**REQUIREMENTS**
Check each statement against the post about the Amish neighbors below and answer yes or no, quoting the words that settle it: (a) The strawberries were sold out when the writer stopped at the food shed. (b) The writer got out of the car to thumb wrestle with the children. (c) The writer has seen Moise many times in that time.

**EXCERPTED PASSAGE**
>>>>

I’m bringing Barbara and the girls flowers from our garden – they love flowers but don’t grow them, perhaps thinking them frivolous – and I am stopping by regularly to buy fruit and vegetables from their stand.

The fruit is sold on tables and in baskets that I found for them; it always touches me to see them, and they have thanked me many times.

I’ve only seen Moise once or twice in that time; we always wave to each other and catch up when we can. But there is an awkwardness between us, not that we are trying to work through.

I think we are; I think we will. Friendships with the Amish are, by nature, transactional. They can’t survive without people to drive them and shop for them, and friendships with English people outside of that frame are rare and difficult.

Always friendly but never friends, one former neighbor of an Amish family told me.

Today was a real breakthrough for me. On the way home, I went to the gym and pulled into the front of their food shed to buy some strawberries.

They were sold out, but before I could drive away, Joe and Fanny, Delilah, and Little Sarah came running down from the house to talk to me. They told me to come by first thing in the morning, and they would have some strawberries put aside for me.

They were all smiling, and there was a sparkle in their eyes. They all asked me about Maria’s magnets, which I stick to the side of my car. Then Fanny could not contain herself, she stuck her first out in the thumb wrestling position.

Oh, so that’s it, I said. Without even getting out of the car, I took them on one by one and was delighted to see those broad smiles on their faces. They love the game, wildly beating me while I tease them about losing to a rickety older man.

Our connection, I see, was genuine, and they were reaffirming it for me in the way of the Amish – no drama, no conversations, just life as usual and connections as they occur naturally. Neighbors are important to them, and they never want to cause harm or pain.

After a long cold winter, I see my friendhip is real and can outlast even the foibles and confusion of human beings and the gossip of small-town yentas. Friendship is precious to me, even though I have had a lot of trouble with it.

The children asked me if I could bring flowers from the garden and told me the kind of potato chips they most love.

They were asking me to return without asking me to return, and I agreed to return to their lives a bit more without saying so. It felt good, a small thing that was a big thing.

My expectations are small and narrow, my patience is growing and depending. We’ll move slowly and see.

Next week, I said, I will start bringing a weekly bouquet from my garden. “That is wonderful,” said Fanny, “we all love flowers.” And I’ll get some fresh strawberries in the morning.

7 Comments

  1. I’ve so missed this. You have your reasons & I do appreciate them but that being said we all miss your interactions with the wonderful Miller family.
    Let your guard down a tad & I bet Moise will too. At least I hope.
    I for one don’t need the photos. Just the stories of your interactions.
    What an awesome friendship you all had. (Have)

<<<<

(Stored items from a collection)
>>>>

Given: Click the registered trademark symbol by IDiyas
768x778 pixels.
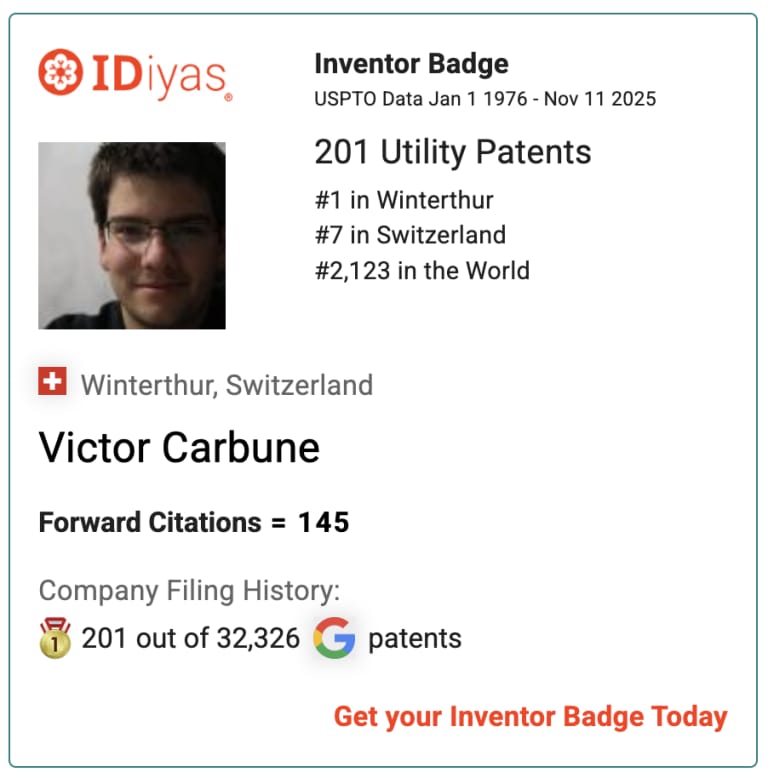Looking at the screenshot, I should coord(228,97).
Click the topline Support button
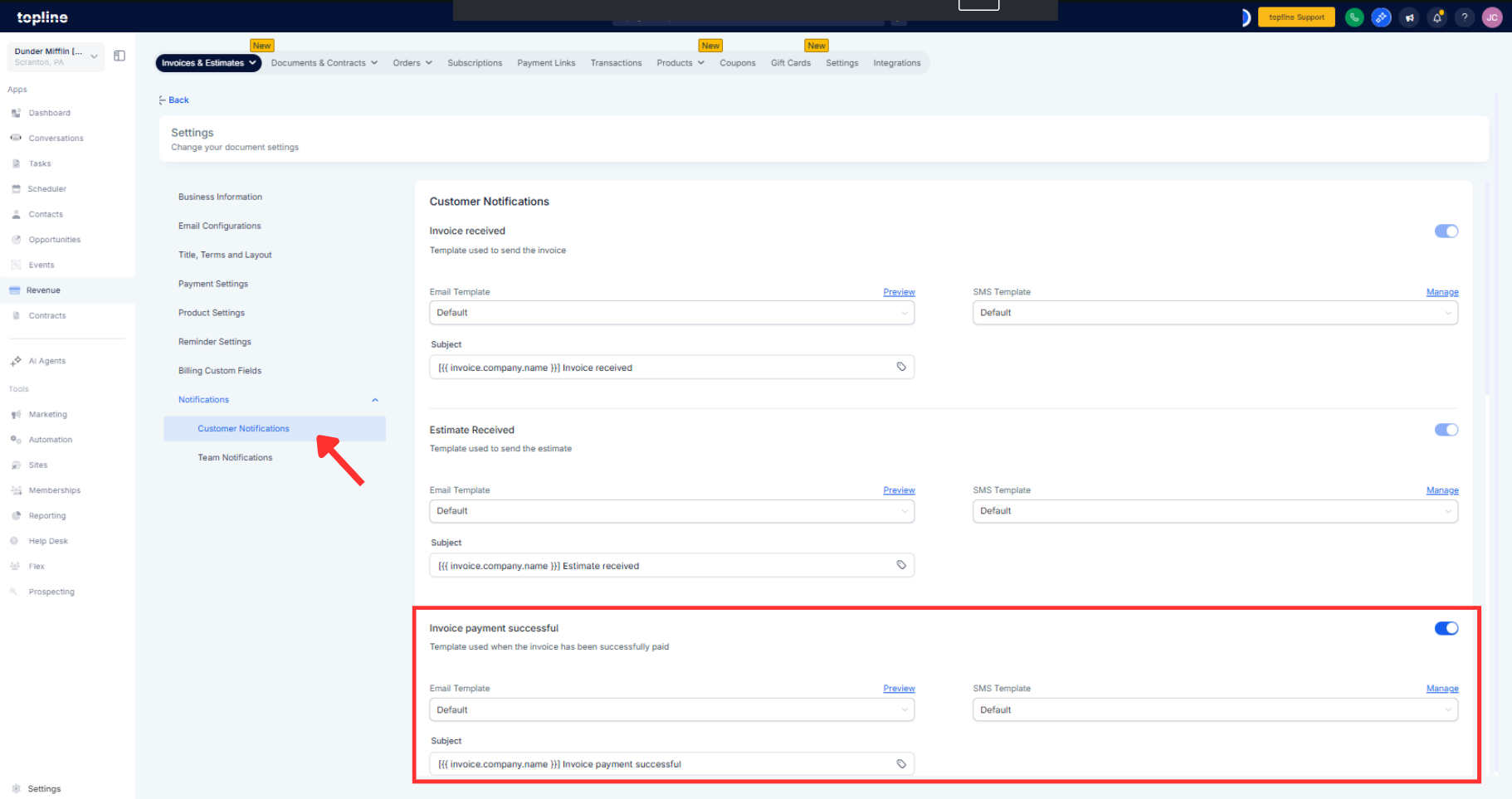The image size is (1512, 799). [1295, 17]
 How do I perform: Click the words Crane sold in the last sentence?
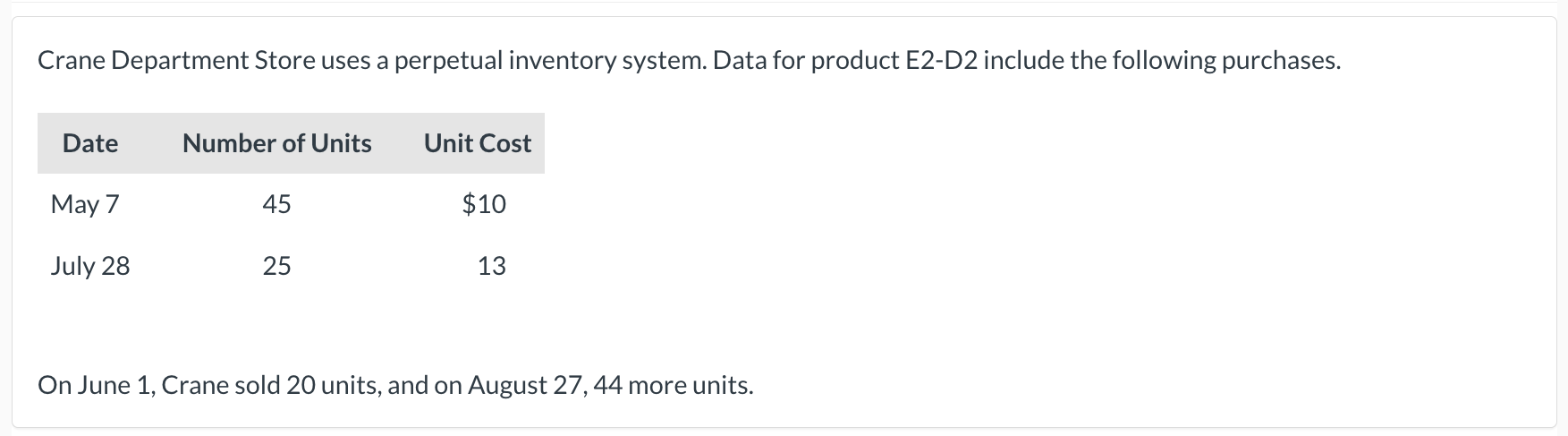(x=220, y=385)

<<<<

**FINAL ANSWER**
(a) Yes: "They were sold out"
(b) No: "Without even getting out of the car, I took them on one by one"
(c) No: "I’ve only seen Moise once or twice in that time"